* Work task *
Starting at the first line below, copy through to the last line exactly.

*** Opening of Given data ***

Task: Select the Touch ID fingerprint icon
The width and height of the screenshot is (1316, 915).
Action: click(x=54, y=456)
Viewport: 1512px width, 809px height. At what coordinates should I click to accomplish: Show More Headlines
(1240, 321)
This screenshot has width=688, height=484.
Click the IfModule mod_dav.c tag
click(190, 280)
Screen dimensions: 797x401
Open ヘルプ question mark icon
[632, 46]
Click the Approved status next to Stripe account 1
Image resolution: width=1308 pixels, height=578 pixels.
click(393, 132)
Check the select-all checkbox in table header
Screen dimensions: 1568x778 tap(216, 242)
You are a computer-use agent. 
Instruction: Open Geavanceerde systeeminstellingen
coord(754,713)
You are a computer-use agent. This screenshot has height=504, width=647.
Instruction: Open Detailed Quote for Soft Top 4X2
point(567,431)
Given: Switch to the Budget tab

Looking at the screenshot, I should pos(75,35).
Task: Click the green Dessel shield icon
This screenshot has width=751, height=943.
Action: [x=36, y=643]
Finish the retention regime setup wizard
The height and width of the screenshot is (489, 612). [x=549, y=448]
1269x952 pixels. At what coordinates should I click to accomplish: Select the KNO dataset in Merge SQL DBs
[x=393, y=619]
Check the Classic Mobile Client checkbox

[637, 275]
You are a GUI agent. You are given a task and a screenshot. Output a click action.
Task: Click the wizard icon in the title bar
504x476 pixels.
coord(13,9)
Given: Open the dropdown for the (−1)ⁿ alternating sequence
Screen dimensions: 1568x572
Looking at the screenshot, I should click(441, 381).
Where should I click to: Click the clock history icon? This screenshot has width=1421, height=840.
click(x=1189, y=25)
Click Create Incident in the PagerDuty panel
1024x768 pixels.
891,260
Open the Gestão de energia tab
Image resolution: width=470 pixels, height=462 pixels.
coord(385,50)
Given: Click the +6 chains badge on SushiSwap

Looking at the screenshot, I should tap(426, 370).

*** Close of Given data ***

* Exercise response *
Task: Select the Touch ID fingerprint icon
The width and height of the screenshot is (1316, 915).
Action: click(x=54, y=456)
Viewport: 1512px width, 809px height. At what coordinates should I click to accomplish: Show More Headlines
(1240, 321)
This screenshot has width=688, height=484.
Click the IfModule mod_dav.c tag
click(190, 280)
Screen dimensions: 797x401
Open ヘルプ question mark icon
[632, 46]
Click the Approved status next to Stripe account 1
Image resolution: width=1308 pixels, height=578 pixels.
click(393, 132)
Check the select-all checkbox in table header
Screen dimensions: 1568x778 tap(216, 242)
You are a computer-use agent. 
Instruction: Open Geavanceerde systeeminstellingen
coord(754,713)
You are a computer-use agent. This screenshot has height=504, width=647.
Instruction: Open Detailed Quote for Soft Top 4X2
point(567,431)
Given: Switch to the Budget tab

Looking at the screenshot, I should pos(75,35).
Task: Click the green Dessel shield icon
This screenshot has width=751, height=943.
Action: [x=36, y=643]
Finish the retention regime setup wizard
The height and width of the screenshot is (489, 612). [x=549, y=448]
1269x952 pixels. At what coordinates should I click to accomplish: Select the KNO dataset in Merge SQL DBs
[x=393, y=619]
Check the Classic Mobile Client checkbox

[637, 275]
You are a GUI agent. You are given a task and a screenshot. Output a click action.
Task: Click the wizard icon in the title bar
504x476 pixels.
coord(13,9)
Given: Open the dropdown for the (−1)ⁿ alternating sequence
Screen dimensions: 1568x572
Looking at the screenshot, I should click(441, 381).
Where should I click to: Click the clock history icon? This screenshot has width=1421, height=840.
click(x=1189, y=25)
Click Create Incident in the PagerDuty panel
1024x768 pixels.
891,260
Open the Gestão de energia tab
Image resolution: width=470 pixels, height=462 pixels.
coord(385,50)
Given: Click the +6 chains badge on SushiSwap

Looking at the screenshot, I should tap(426, 370).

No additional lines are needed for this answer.